La revista Semana publica, en su edición actual, las primeras palabras de Isabel Pantoja. La tonadillera, que ha guardado silencio desde que su hijo le acusara de haberse quedado con su dinero en Cantora, la herencia envenenada, ha conversado con el periodista Saúl Ortiz. Unas palabras por las que, según ha podido saber EseCorazón, Pantoja no habría recibido contraprestación económica y que transcurrieron dada la cercana relación que mantienen.

Tranquila, algo más recuperada del brutal golpe recibido, Isabel aclara que, en contra de lo que muchos han expresado, no está secuestrada ni aislada en una cárcel de cristal: «Estoy con quien quiero y debo estar», dice en clara alusión a su hermano Agustín y a su madre, doña Ana, que lucha contra la enfermedad del olvido.

Escueta pero directa y sin dudas, la cantante -que tiene el corazón roto- señala durante su charla que lo que más le importa en este momento es cuidar de su madre, pues solo hay una.

Isabel Pantoja durante la presentación de Idol Kids

Del mismo modo, Pantoja confirma que tiene «la conciencia muy tranquila» ante el aluvión de críticas y comentarios por la gestión de los recuerdos de Paquirri, el que fuera su marido. Sin entrar en más detalles, se agradece que la tonadillera haya querido expresarse -aunque sea de forma tan breve- defendiendo su honor y su buen hacer durante todo este tiempo.
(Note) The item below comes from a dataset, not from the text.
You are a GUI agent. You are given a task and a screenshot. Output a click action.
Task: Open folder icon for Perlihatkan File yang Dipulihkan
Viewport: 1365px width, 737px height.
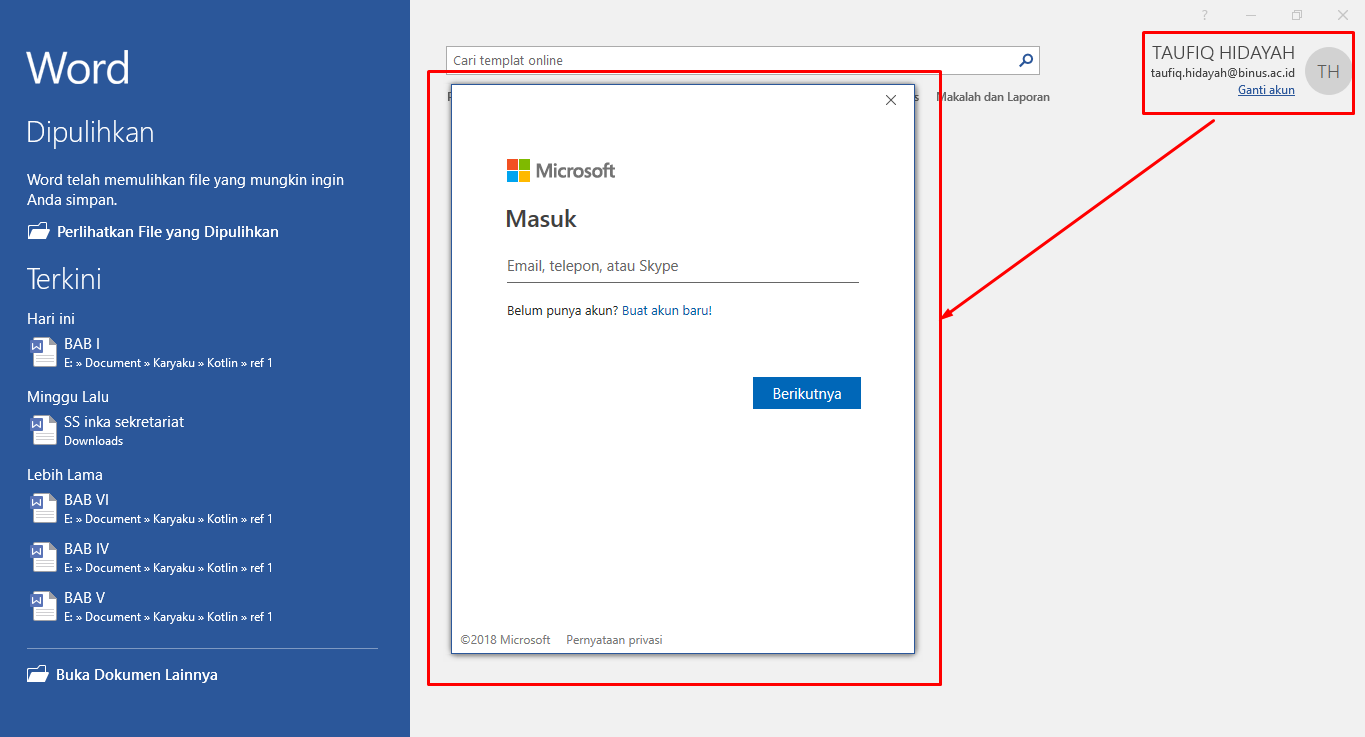pyautogui.click(x=38, y=231)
Aunque es evidente que su deseo es reencontrarse con su hijo, sí incide en la importancia de contar siempre la verdad, pues «la verdad nos hace libres».

Su hija, Isa P, también habla (pero por dinero)

Más de 30.000 euros. Esa sería la cantidad que, según Beatriz Cortázar, habría percibido Isa Pantoja por su primera entrevista tras salir de La Casa Fuerte. Un reportaje que ha publicado la revista Lecturas pero que, por la que pujaron, tres cabeceras. En sus declaraciones, además de hablar sobre el distanciamiento forzoso con su madre, explica los pormenores de su conversación con su hermano Kiko. Un encuentro telefónico que les ha servido para limar asperezas y encontrar un punto en común: «Tengo miedo de que mi madre no tenga ganas de vivir», dice.